On Monday morning, the New York Police Department arrested Leo “for sleeping on a bench that he normally doesn’t sleep on.” By city ordinance, all parks are closed between the hours of 1AM and 5AM. He was charged with trespassing, a violation that could carry a fine of up to $250. If that doesn’t sound like much, try paying it off when you already don’t have enough money for bare essentials like food or shelter.
There are approximately 55,000 homeless people in New York City, a record high. There is very little affordable housing and not enough shelter beds for everyone. But even people who can’t afford a home and don’t have a shelter are biologically compelled to sleep. So making it illegal to sleep on park benches effectively criminalizes homelessness and saddles poor people with fines they can’t afford. This creates a cycle where homeless people, already struggling to scrape together enough resources to get off the street, instead have to first figure out some way to pay off their fine.
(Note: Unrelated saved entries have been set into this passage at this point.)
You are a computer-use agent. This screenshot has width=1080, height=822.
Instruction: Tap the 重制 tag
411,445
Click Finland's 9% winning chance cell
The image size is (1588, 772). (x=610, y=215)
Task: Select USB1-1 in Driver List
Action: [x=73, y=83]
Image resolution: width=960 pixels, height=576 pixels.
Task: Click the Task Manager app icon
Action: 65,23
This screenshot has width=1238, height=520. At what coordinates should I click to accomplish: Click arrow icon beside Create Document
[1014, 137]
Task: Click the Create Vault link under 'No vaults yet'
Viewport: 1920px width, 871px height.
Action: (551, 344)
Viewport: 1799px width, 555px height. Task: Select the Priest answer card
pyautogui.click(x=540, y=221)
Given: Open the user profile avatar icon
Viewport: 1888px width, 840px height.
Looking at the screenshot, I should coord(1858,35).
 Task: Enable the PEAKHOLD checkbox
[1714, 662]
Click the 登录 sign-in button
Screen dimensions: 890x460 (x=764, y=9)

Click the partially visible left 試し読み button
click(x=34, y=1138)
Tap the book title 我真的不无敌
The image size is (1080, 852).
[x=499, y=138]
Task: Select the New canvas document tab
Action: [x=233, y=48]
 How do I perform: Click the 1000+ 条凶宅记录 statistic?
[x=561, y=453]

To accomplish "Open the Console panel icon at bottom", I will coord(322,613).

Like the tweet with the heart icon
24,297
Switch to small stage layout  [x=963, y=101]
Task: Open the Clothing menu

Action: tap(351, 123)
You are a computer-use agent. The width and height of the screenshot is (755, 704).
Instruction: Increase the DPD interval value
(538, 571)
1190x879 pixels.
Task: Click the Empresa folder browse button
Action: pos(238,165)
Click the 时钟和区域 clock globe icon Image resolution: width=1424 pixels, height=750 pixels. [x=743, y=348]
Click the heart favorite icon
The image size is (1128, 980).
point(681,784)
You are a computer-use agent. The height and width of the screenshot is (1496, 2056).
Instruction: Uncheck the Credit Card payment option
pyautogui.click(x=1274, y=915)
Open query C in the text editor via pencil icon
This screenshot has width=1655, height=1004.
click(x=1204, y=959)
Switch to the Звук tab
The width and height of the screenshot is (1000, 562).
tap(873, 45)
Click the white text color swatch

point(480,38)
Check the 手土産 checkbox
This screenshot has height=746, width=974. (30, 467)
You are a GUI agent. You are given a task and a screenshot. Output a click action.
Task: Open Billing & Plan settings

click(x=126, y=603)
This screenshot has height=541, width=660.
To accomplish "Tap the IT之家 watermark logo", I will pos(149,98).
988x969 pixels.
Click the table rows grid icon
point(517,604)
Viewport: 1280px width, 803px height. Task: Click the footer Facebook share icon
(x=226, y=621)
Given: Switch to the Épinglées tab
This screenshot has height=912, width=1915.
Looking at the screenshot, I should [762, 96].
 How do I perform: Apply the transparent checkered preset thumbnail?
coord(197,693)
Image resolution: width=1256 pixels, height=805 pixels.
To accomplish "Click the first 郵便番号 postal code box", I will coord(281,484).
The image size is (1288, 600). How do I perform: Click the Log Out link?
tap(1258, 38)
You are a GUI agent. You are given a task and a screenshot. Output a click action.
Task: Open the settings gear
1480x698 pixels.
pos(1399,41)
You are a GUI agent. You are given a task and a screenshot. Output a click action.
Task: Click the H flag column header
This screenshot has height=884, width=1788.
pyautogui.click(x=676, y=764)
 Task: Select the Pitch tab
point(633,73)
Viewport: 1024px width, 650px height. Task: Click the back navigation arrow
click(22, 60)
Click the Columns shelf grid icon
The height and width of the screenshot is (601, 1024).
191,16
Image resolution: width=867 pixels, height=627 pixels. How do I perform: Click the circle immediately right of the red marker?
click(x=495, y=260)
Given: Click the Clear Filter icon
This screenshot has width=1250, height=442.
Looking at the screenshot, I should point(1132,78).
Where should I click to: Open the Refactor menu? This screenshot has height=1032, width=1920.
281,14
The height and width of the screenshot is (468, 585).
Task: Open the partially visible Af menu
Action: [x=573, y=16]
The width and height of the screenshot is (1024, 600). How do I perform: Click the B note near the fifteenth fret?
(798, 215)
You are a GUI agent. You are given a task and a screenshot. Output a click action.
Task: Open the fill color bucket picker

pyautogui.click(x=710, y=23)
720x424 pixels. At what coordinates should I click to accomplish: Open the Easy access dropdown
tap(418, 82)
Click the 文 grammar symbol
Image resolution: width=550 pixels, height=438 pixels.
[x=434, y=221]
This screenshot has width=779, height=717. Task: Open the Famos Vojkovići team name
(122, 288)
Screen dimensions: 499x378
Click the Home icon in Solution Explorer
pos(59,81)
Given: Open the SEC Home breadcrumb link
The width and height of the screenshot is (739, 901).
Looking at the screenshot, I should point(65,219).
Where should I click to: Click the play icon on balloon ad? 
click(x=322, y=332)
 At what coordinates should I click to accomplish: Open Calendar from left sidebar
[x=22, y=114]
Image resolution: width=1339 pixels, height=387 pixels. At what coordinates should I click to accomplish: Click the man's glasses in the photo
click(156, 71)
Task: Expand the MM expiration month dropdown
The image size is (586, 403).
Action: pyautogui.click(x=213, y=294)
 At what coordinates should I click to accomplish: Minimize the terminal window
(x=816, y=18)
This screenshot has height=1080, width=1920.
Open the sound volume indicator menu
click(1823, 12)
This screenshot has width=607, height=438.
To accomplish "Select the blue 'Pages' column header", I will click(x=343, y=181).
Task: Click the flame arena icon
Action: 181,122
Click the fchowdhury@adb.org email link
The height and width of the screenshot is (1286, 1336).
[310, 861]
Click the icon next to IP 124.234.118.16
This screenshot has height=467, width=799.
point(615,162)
To his credit, Leo has remained remarkably good-natured about the incident. “The officer who arrested me was just following orders and was very polite,” he said, according to his Facebook page. Leo has already been released from jail, due in part to the high-profile nature of his case, a lucky break considering he is set to appear on The Today Show Wednesday morning. For many other homeless people, an arrest like this could leave them in jail for days, even if that results in missing work or other appointments.